Step 3: Removing Duplicate

#### removing duplicated data 
spotify_songs <- spotify_songs[!duplicated(spotify_songs$track_id),]
dim(spotify_songs)
## [1] 28352    23

Step 4: Extracting Year and Song Duration in minutes.

We aim at analyzing the trends that the data follows according to the artist name and genre types over the years that it was released in. We thereby split the track_album_release_date into year, month and day

#### Extracting Year from songs
spotify_songs <- spotify_songs %>%
separate(track_album_release_date,
c("year","month","day"),
sep = "-") 

#### Creating minutes from duration
spotify_songs<-spotify_songs %>% 
  mutate(duration_min=duration_ms/60000)

#### changing data type of year column
spotify_songs$year <- as.numeric(spotify_songs$year)
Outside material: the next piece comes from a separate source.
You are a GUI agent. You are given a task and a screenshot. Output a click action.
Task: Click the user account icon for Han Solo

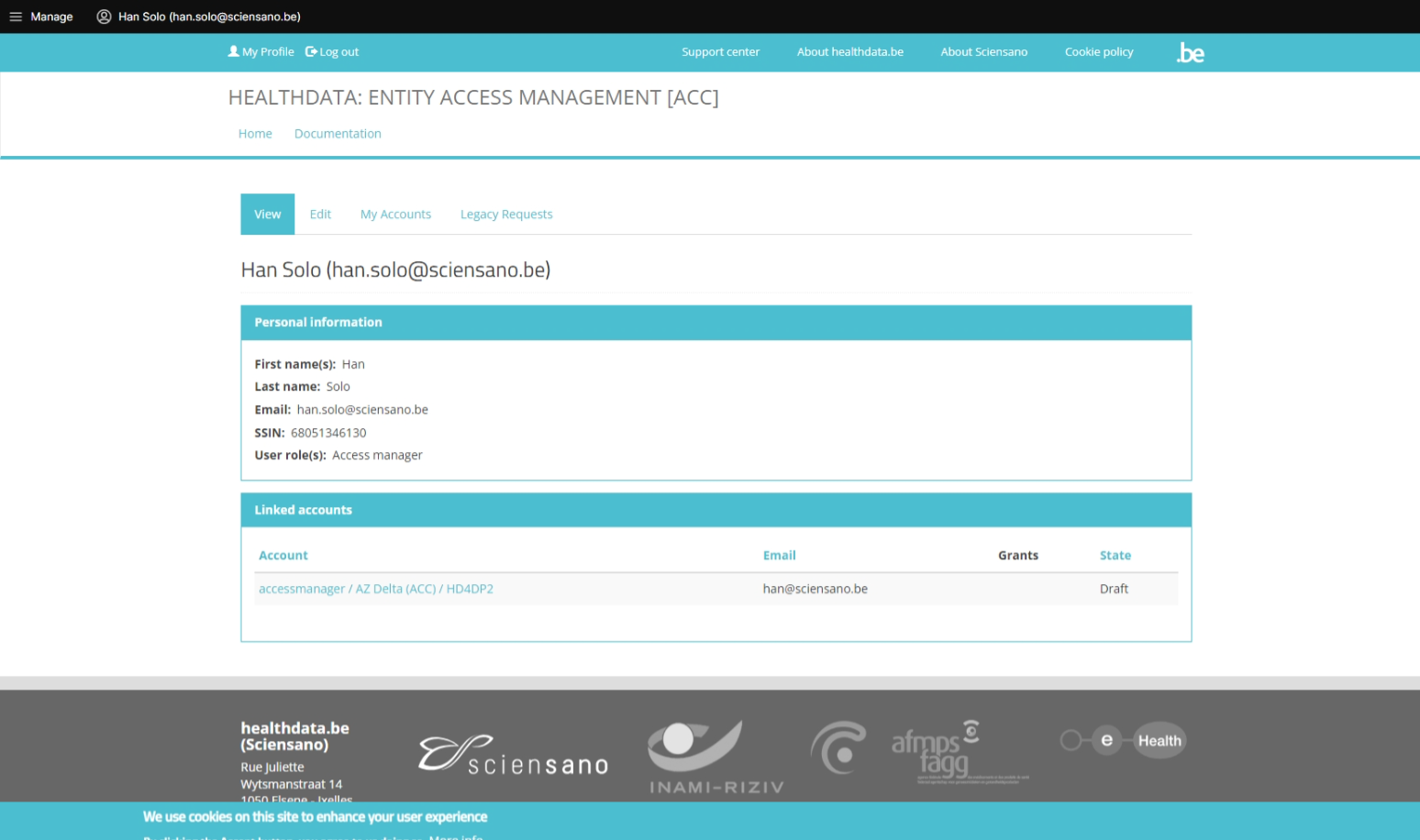coord(104,17)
Step 5: Selecting the required columns from the dataset

#### Dropping unneccessary columns
spotify_songs <- spotify_songs %>% select(-c(track_id,track_album_id,playlist_id))

Data Preview

A preview of the clean dataset is given below:

### displaying top 100 rows
output_data <- head(spotify_songs, n = 100)
datatable(output_data, filter = 'top', options = list(pageLength = 25))

Exploratory Data Analysis

Correlation between variables

In order to understand the correlation among variables, we’ll use corrplot function in R which is one of the basic data visualization functions.

### Correlation plot of numeric columns
songs_corr <- spotify_songs %>%
select(track_popularity,danceability,energy,loudness,speechiness,acousticness,instrumentalness, liveness, valence, tempo)
par(bg="#121212")
corrplot(cor(songs_corr),method = 'pie',type="lower",bg="#121212",col="#1DB954",tl.col="#1DB954",addgrid.col = "#1DB954")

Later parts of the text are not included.